328 Private Stanley Schweitzer, 17th Battalion, AIF
KIA 27 August 1915

Story delivered 4 August 2017

Today we remember and pay tribute to Private Stanley Schweitzer.

Stanley Grenfell Schweitzer was born in 1890, one of 11 children of Charles and Mary Schweitzer of Grenfell in the Central West of New South Wales. Stanley’s father was French, and his mother was German. Their respective families had immigrated to New South Wales during the gold rush in the 1850s. The young Stanley Schweitzer grew up in Grenfell where he attended school and afterwards completed an apprenticeship at C. E. Wales Plumbers & Co.

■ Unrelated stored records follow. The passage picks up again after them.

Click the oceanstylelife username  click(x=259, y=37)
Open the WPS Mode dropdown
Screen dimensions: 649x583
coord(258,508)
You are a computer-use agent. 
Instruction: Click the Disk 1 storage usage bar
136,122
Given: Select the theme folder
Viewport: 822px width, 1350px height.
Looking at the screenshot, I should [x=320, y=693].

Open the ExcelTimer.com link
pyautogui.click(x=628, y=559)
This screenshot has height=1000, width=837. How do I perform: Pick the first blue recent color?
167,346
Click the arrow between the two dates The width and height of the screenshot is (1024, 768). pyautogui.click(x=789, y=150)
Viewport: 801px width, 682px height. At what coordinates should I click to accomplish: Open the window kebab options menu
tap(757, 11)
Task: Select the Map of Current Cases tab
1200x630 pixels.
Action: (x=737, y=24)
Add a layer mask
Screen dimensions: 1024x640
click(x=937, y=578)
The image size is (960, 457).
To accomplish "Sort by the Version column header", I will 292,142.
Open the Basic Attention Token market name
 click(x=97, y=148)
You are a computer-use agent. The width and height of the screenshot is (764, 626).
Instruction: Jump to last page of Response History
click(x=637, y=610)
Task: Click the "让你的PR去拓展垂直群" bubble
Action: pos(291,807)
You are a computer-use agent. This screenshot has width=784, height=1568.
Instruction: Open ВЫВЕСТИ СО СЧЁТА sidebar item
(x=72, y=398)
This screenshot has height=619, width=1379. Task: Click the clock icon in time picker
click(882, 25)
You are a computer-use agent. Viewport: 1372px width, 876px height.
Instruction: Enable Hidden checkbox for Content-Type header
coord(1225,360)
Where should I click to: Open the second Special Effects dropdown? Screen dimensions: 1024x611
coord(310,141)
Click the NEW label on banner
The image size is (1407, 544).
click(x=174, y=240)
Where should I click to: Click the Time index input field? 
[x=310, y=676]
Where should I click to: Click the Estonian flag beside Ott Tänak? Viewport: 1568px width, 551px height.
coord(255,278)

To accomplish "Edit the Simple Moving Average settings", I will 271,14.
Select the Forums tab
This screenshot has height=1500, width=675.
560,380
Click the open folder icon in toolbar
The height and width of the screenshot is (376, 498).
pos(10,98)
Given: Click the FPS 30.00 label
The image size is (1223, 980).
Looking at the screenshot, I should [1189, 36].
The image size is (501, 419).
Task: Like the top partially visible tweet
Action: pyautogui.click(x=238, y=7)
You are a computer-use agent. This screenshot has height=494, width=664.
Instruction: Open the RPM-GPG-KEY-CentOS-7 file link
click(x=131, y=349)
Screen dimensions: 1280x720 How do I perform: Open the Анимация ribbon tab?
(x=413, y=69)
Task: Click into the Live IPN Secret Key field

Schweitzer enlisted in the Australian Imperial Force in Sydney in January 1915, and after four months of training at Liverpool Camp, embarked for the training camps in Egypt as an original member of the 17th Battalion. By then, Australian troops had landed on Gallipoli as part of a wider effort to gain control of the Dardanelles and knock Ottoman Turkey out of the war. As part of the newly-raised 2nd Division, the 17th Battalion did not land on Gallipoli on 25 April 1915 but four months later, during the final stages of the August Offensive.

The Battalion was sent to the northern defences at Anzac where it was attached to the 4th Brigade, holding the line in the approaches to the Sari Bair Range. Further to the north, the British had landed at Suvla and were attempting to gain ground that would enable them to link up with the Anzac defences. British and Australian troops made two major attacks against the Turks occupying Hill 60 – a position that commanded the low ground occupied by the allied forces.

Before dawn on 27 August, the 17th Battalion participated in costly and unsuccessful attack resulting in over 1,000 British and Australian casualties. The fighting in the warren of Turkish trenches was fierce and confusing, and became mired down in a vicious bomb duel until the Australians were ejected from the position. Stanley Schweitzer was among the casualties. Listed as missing in the days after the fighting at Hill 60, he was later listed as killed action.

Word of Stanley Schweitzer’s last moment reached his family in Grenfell later in 1916, when Major Peck wrote to his father from the training camps in England:

I have an officer with me who saw young Stan Schweitzer die. You can tell his pals, as an absolute fact, that he was the first out over the parapet, and died a grand death, with a bullet through the head. His officer said he was always a gallant kid, and withal cheerful.

Aged 24 at the time of his death, Schweitzer’s remains were never recovered from the Gallipoli battlefield. Today he is among the 4,900 Australian and New Zealand soldiers who died on Gallipoli and have no known grave who are commemorated on the Lone Pine Memorial.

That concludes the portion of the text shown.